Bruno Le Maire – C’est mentir que de laisser entendre que nous reviendrons sur le mariage homosexuel. En politique, trop de belles paroles et de promesses n’ont jamais été tenues par le passé. Dire « abrogation de la loi Taubira », c’est à coup sûr ne pas tenir cet engagement. Et tromper les Français. Pour moi, la primaire servira à dire comment chacun voit l’avenir de notre société. Il faut avoir le courage de ses convictions.
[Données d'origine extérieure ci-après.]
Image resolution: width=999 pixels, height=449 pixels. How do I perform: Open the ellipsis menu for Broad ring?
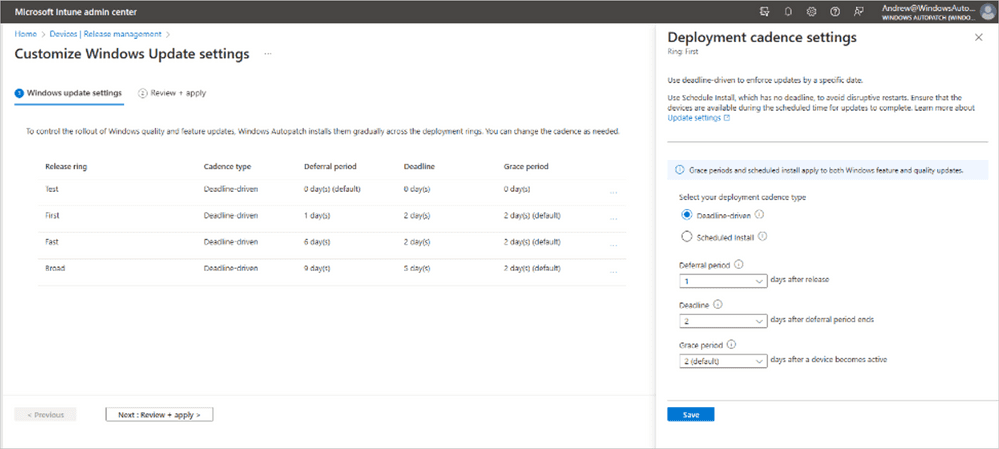point(613,271)
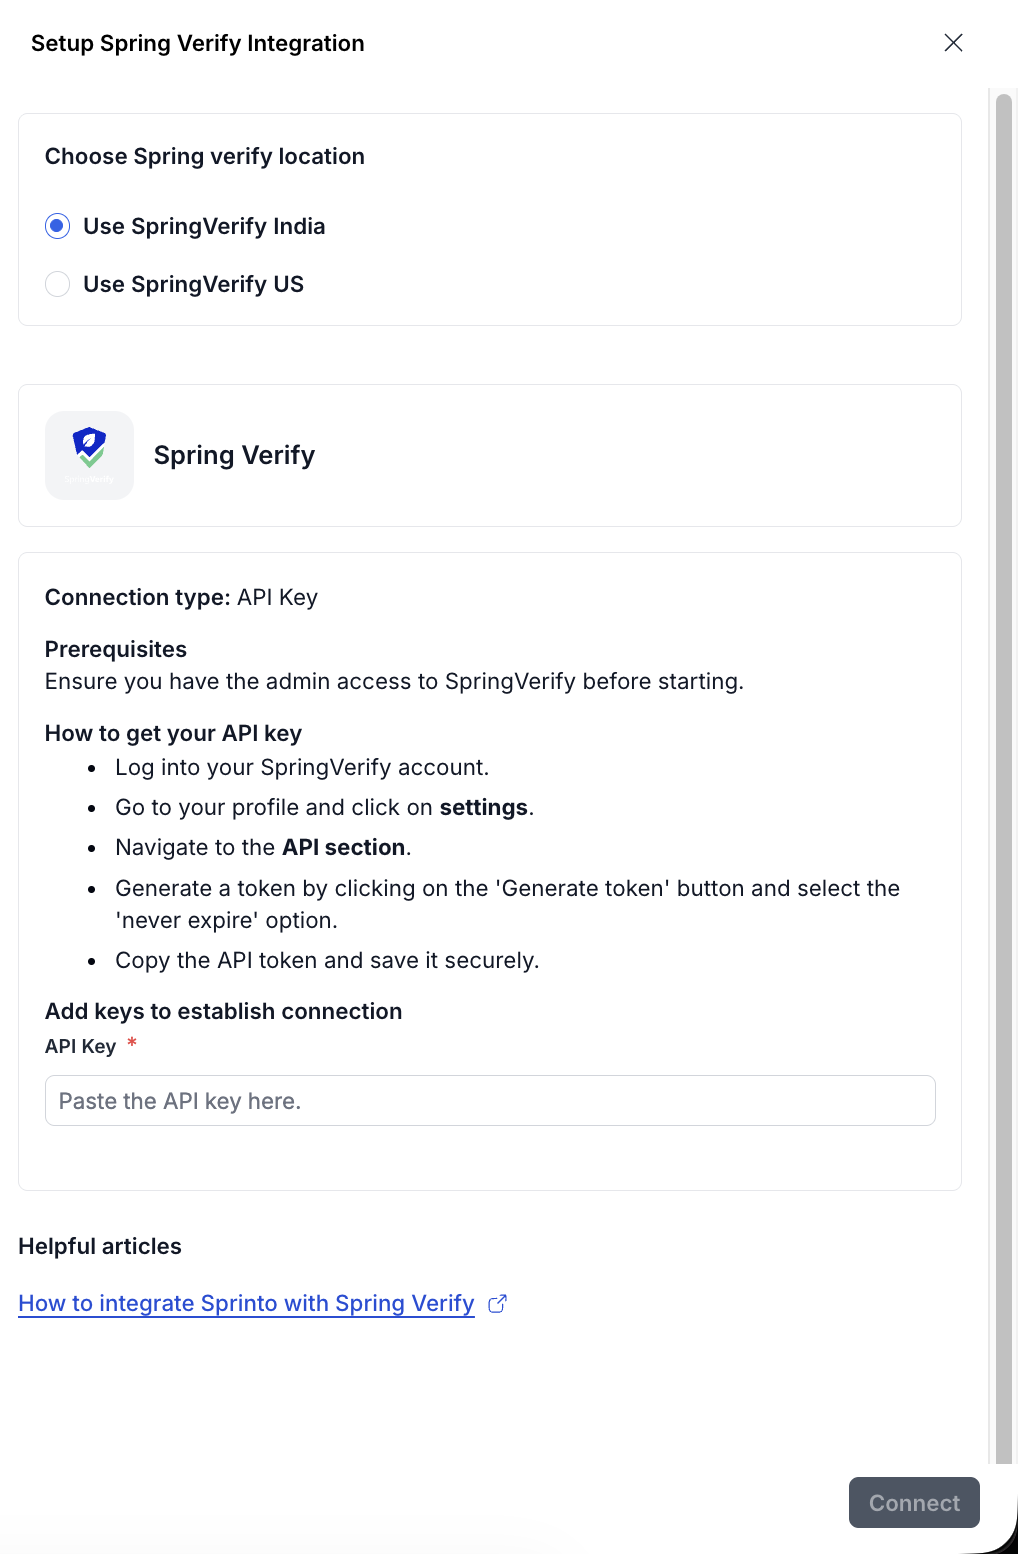Click the 'Setup Spring Verify Integration' dialog title

pos(198,43)
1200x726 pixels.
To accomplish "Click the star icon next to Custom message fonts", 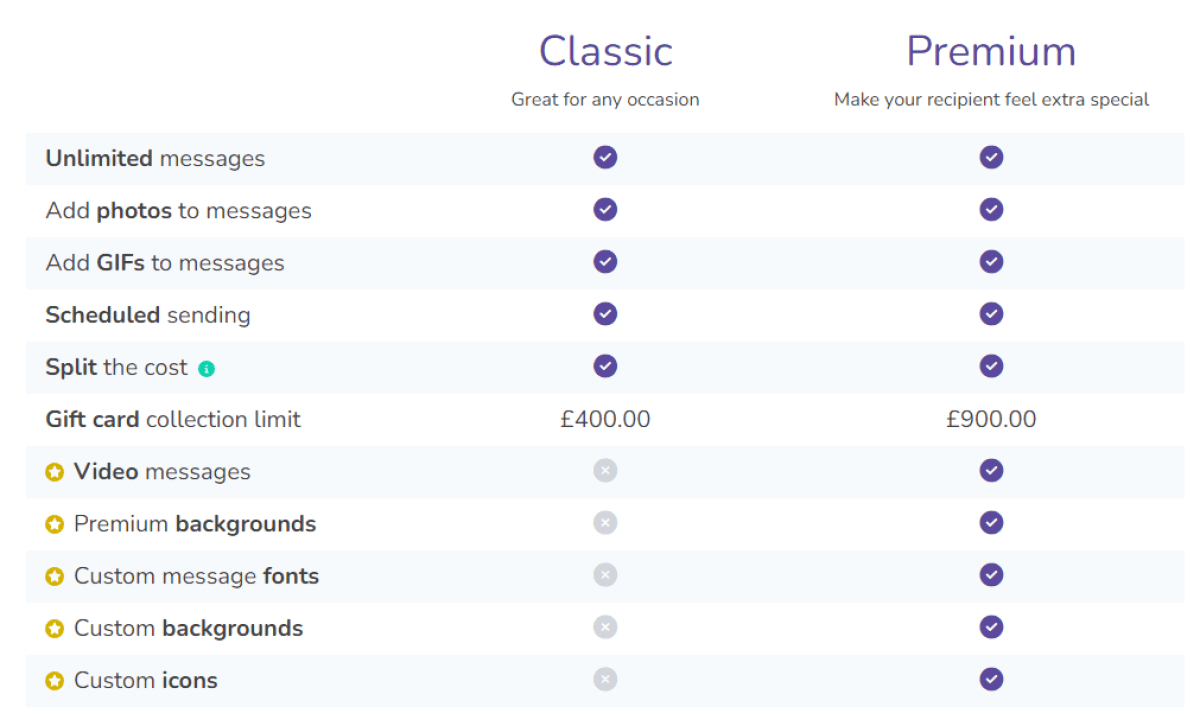I will [55, 575].
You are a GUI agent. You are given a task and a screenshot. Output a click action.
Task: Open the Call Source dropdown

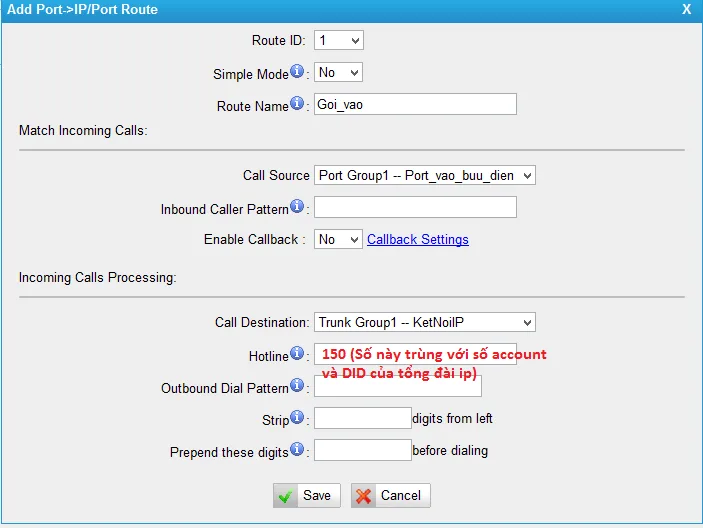pyautogui.click(x=425, y=176)

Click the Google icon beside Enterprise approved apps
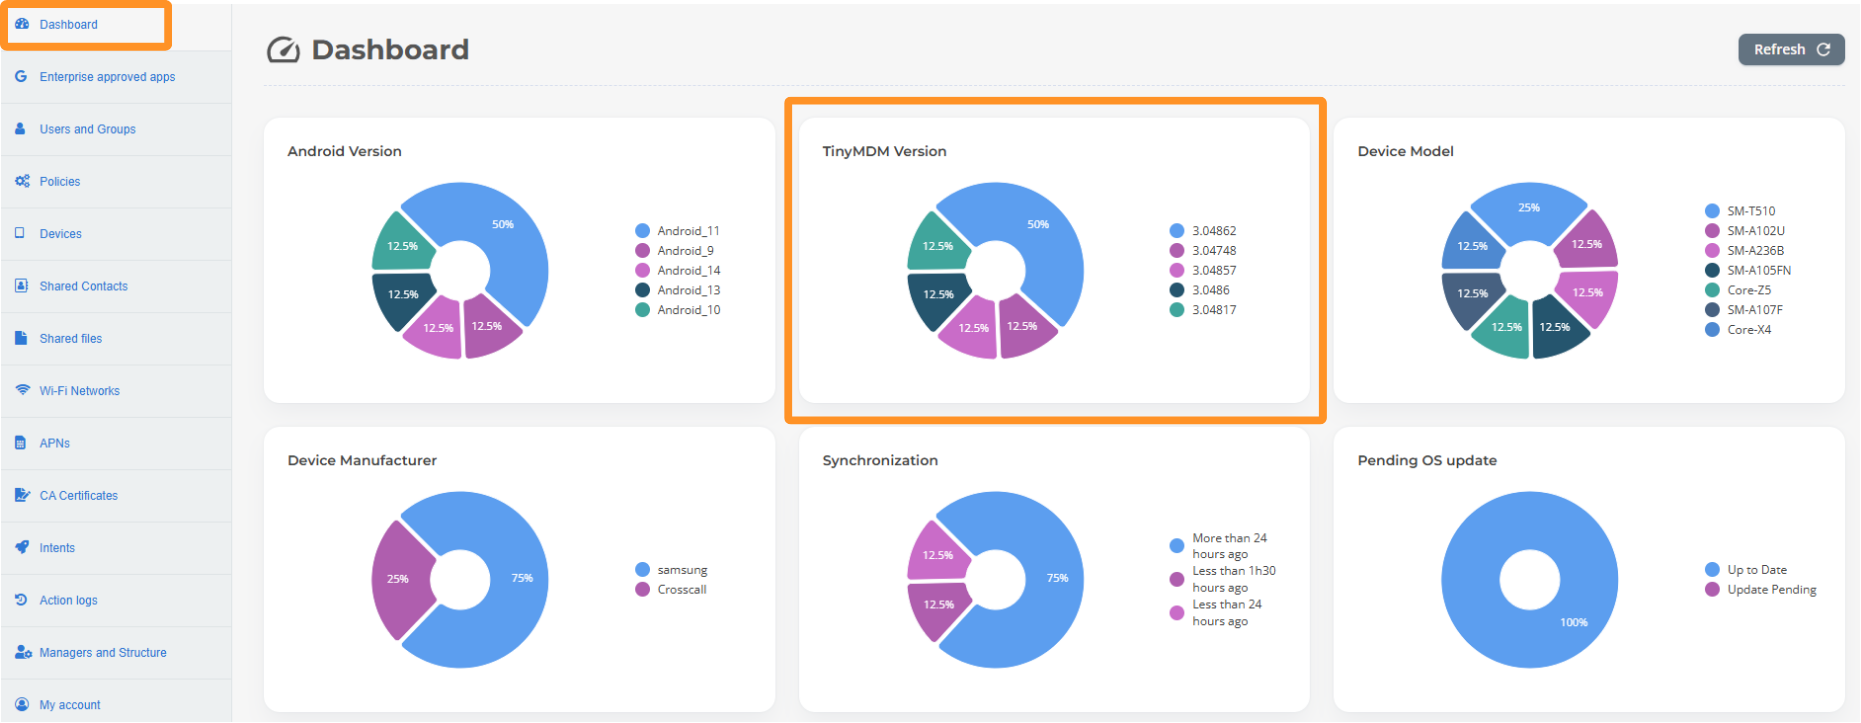tap(21, 76)
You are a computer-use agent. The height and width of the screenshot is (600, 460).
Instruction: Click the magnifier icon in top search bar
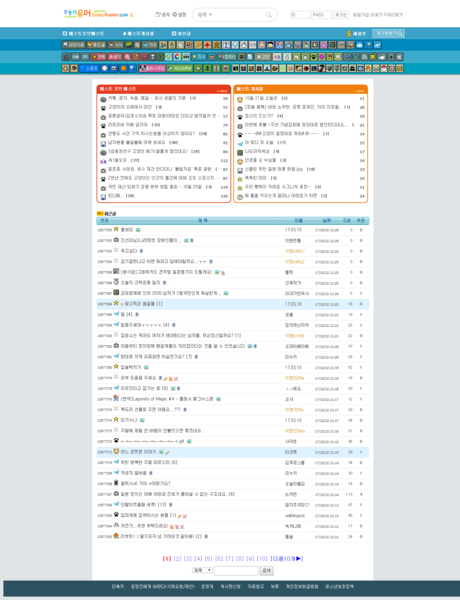269,15
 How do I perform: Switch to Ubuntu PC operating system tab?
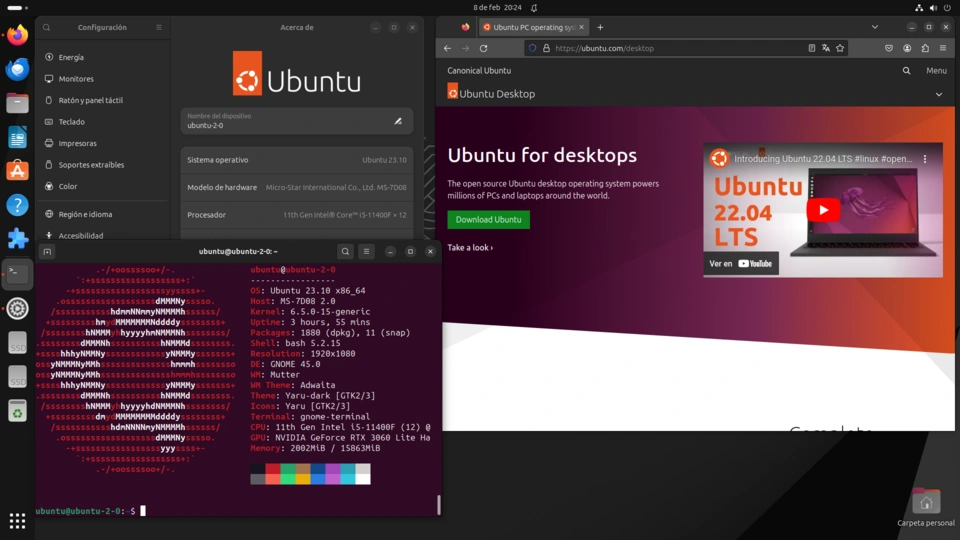point(530,27)
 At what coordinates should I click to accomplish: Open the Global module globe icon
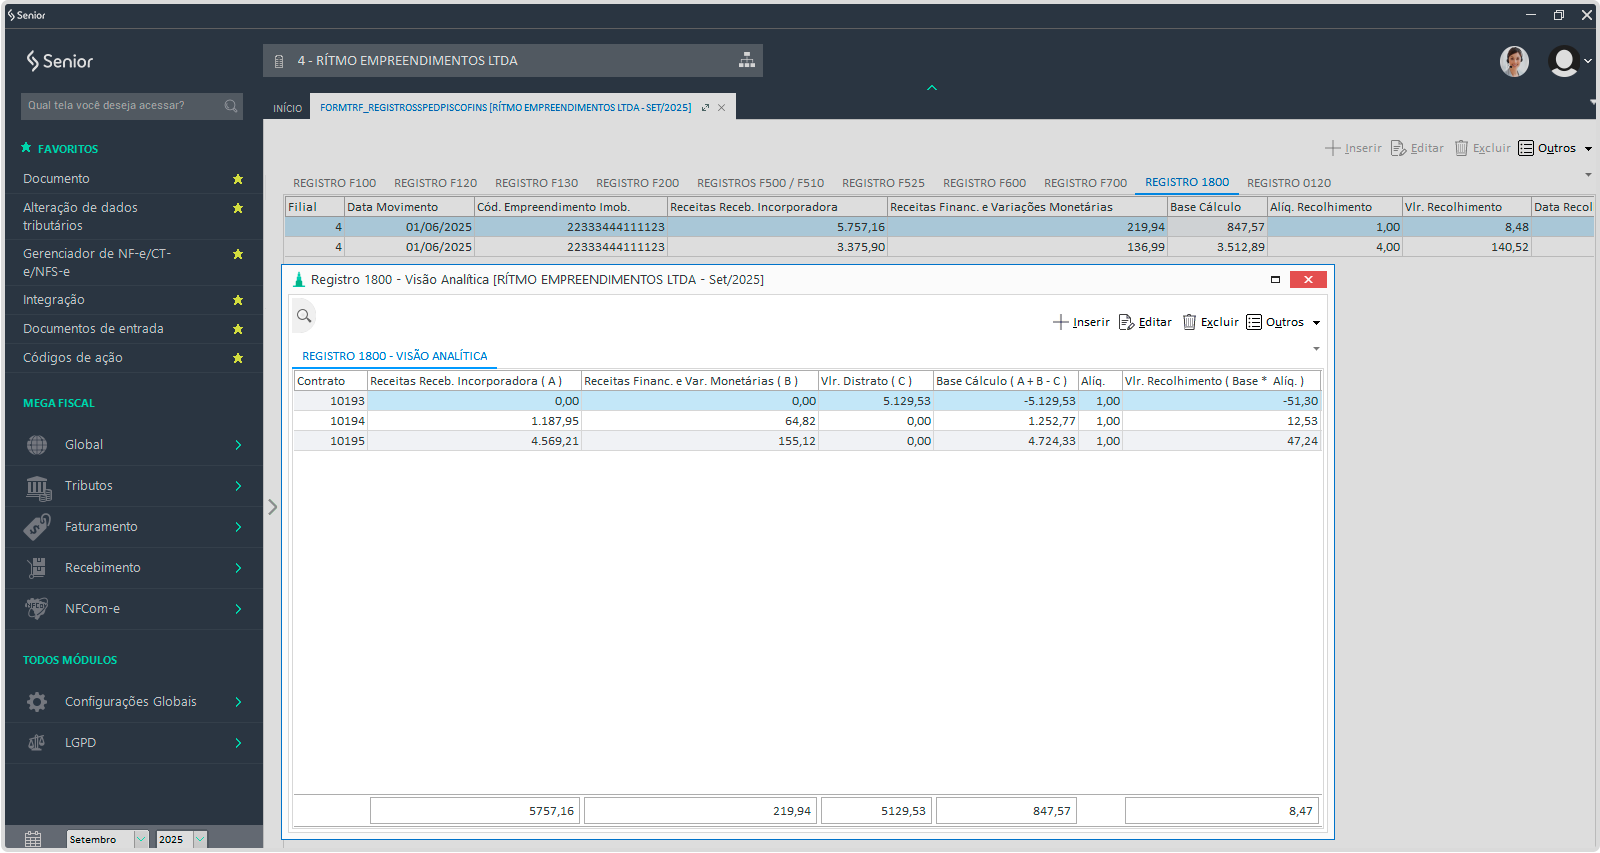click(x=37, y=445)
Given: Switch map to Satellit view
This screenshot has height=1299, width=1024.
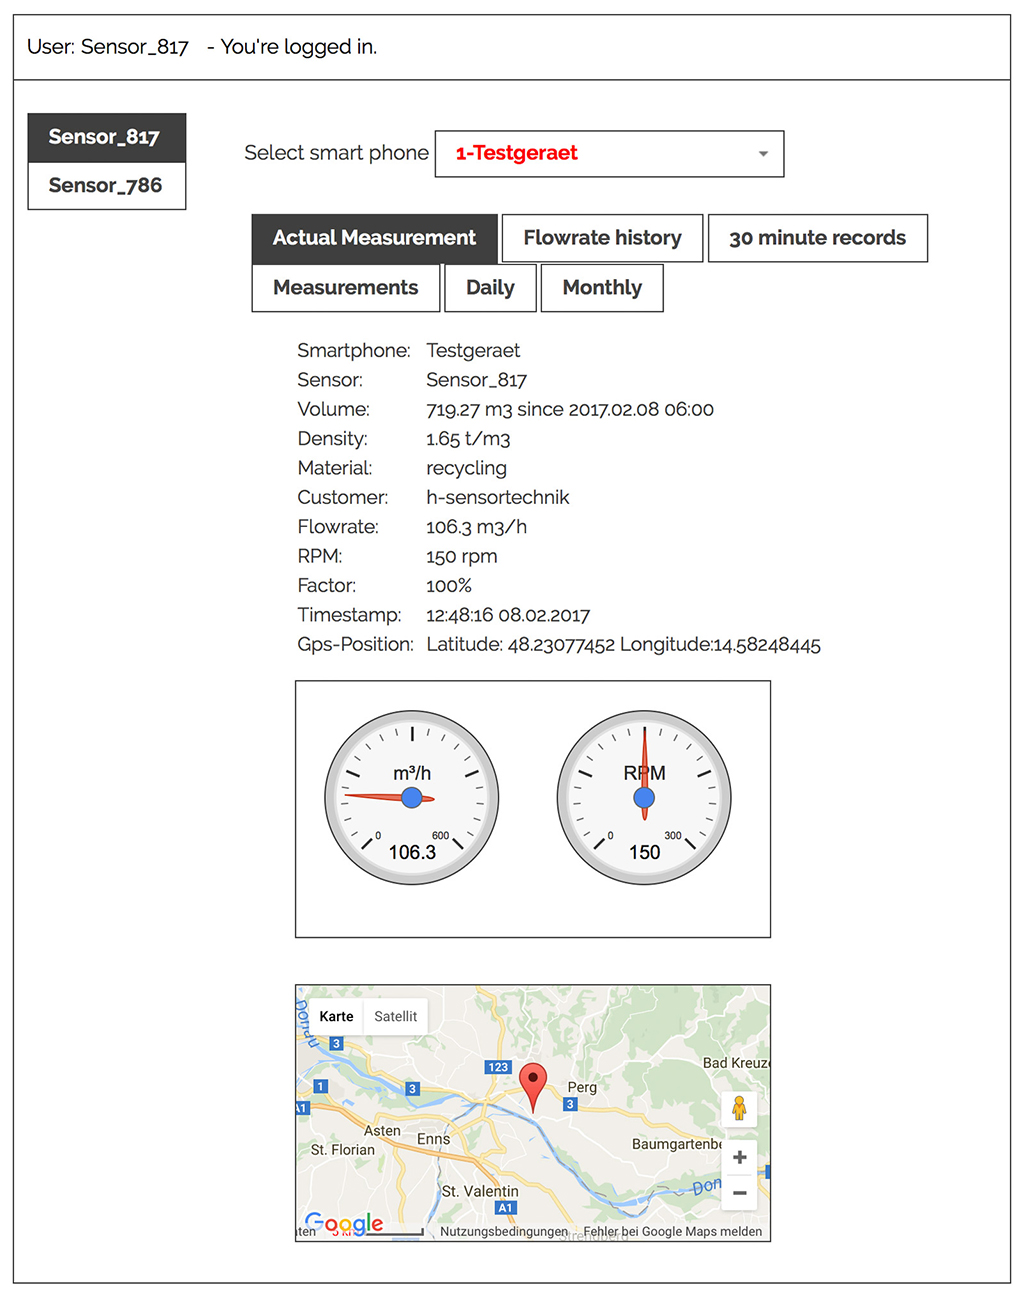Looking at the screenshot, I should pos(395,1016).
Sébastien Pilard – Je ne suis pas d’accord. Quelle est la cause du manque de crédit de la classe politique vis-à-vis des Français ? La constance, la crédibilité et la cohérence. Bruno s’est abstenu, mais 95 % des sénateurs et parlementaires UMP ont voté contre la loi. Quel message enverrait-on aux Français si au moment où la droite revient au pouvoir, on dit que le sujet n’a plus lieu d’être ? Je pense ensuite qu’il y a consensus aux Républicains contre la PMA et contre la GPA. Or on voit très bien que la loi Taubira ouvre mécaniquement, à travers des décisions de justice, à la PMA et la GPA. Si on veut être cohérent, trouver les moyens nécessaires d’avoir un vrai verrou contre la PMA et la GPA, on est dans l’obligation de revenir sur cette loi. Enfin, il ne faut pas oublier que le vrai point de blocage pour la grande majorité des Français qui ont manifesté contre la loi Taubira, c’est la question de la filiation et de l’adoption. Lorsque nous reviendrons aux responsabilités, nous devons revenir totalement sur cette loi.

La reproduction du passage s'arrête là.